For the Love(?) of… Wounds
We grow, we get hurt, and if we’re paying much attention, we grow some more.
There’s a chapter in IAM, the men’s program I run, on the topic of wounds. We look at experiences of getting hurt in a few different ways, including historical and developmental.
One thing we don’t do is worship wounds or elevate pain and suffering as some marker of true manhood, just in case you’re wondering.
Getting hurt is so common to human experience that it can be tempting to reach for a stiff shot of “deal with it” or “just get over it and move on” when those are the very last things needed.
If this stuff is tough to look at – it often is – then why bother?
One very important reason is that wounds can be both cause and reinforcement of shame. And shame, in all it’s damaging glory, functions as a powerful wedge of separation. Once in place, it maintains that sense of being apart – from one another… and from the full picture of who we are.
It’s the emotional equivalent of being ostracized, exiled from one’s home.
Shame is distinguished from other emotional experiences in that it’s built on the premise that one is, at an essential level, damaged goods. It supposes a kind of alienating brokenness beyond redemption or repair, the sticky notion that not only have I done wrong, but to the depth of my very being, I am wrong.
Nasty stuff indeed.
And as counter intuitive as it may seem to the casual observer, one important reason to face our wounds is to shed light on old shame – in the interest of releasing the exhausting patterns set off by holding on to it. Typically, we find out that what appeared as a big, ugly anvil of shame, a secret thing hanging over our head threatening to drop the moment it’s discovered, turns out to be the stuff of common experience.

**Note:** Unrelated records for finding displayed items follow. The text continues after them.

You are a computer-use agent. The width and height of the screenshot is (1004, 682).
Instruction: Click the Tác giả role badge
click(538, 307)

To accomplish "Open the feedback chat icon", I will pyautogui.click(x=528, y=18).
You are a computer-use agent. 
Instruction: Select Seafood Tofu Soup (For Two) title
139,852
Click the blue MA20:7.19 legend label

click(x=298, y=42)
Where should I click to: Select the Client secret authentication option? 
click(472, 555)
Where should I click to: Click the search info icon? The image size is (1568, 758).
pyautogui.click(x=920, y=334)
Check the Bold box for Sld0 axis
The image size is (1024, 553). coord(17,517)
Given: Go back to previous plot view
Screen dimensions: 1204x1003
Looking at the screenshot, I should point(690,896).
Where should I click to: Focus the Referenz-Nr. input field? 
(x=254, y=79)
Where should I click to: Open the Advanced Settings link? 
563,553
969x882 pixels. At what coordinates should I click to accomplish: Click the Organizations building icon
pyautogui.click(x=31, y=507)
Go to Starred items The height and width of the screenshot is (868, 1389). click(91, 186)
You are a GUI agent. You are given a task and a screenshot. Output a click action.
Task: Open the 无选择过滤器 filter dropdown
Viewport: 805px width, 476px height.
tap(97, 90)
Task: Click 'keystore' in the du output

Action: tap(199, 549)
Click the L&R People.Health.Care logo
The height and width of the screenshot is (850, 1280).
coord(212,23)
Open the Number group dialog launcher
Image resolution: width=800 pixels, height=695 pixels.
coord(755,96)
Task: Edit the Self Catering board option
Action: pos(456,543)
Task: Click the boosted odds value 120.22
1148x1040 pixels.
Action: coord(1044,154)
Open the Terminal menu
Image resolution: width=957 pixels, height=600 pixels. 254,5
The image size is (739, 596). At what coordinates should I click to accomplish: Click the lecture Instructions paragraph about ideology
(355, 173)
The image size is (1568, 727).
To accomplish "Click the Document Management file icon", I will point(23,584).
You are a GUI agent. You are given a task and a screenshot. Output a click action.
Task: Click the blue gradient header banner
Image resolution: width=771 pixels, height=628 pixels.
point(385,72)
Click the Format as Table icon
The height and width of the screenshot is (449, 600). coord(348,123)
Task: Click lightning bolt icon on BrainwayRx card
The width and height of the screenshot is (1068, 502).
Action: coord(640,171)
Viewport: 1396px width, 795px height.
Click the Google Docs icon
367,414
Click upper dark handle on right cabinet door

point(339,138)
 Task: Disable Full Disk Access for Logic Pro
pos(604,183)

That doesn’t equate to finding company in misery. It does lighten the load by busting old, isolating stories about being alone in things no one else could possibly understand.
Another reason for noticing and sharing wounding stories is that it is often those intensely difficult experiences that set conscious human beings on purposeful paths.
For instance, my deepest wounding set me on the journey that’s culminated in the work I do today. Yeah, it knocked my (up until that moment) innocence on its ass and left me empty, betrayed and lost in a spinning rage in the moment.
I’d be lying if I said it didn’t suck.
At the same time, I can look back with clear hindsight and see the very instant the seeds of my legacy work were planted, and my maps drawn.
While I could make sound, logical arguments for the work I do, I don’t know that rationale would have been enough to carry me through lean times and moments – sometimes seasons – of doubt.
The passion, determination, and clear purpose born of the chaotic swirl of that wound, however, stuck. I don’t mind that it took decades of missteps and inner work to get clear about all that. What matters is that I got there.
In class with the current IAM cohort, it was clear that more than half the men in the room had painful experiences that served to point them toward important work.
To be clear, I don’t love wounds – regardless of the title of this piece. I do love the developmental paths and moments of conscious choice they can guide us toward. And I’m not in any way suggesting that any and all traumatic experiences are the stuff of glorious growth opportunities. That’s the overly simplistic, dangerous stuff of new age “it’s all good” dogma. Human beings – and our circumstances and stories – are far more complex than that kind of thinking makes space for.
What’s most true for me is that I’m deeply grateful to do the work I get to do – and I know I wouldn’t have landed in this incredibly joyous season without the healthy dose of challenge and heartbreak that came before.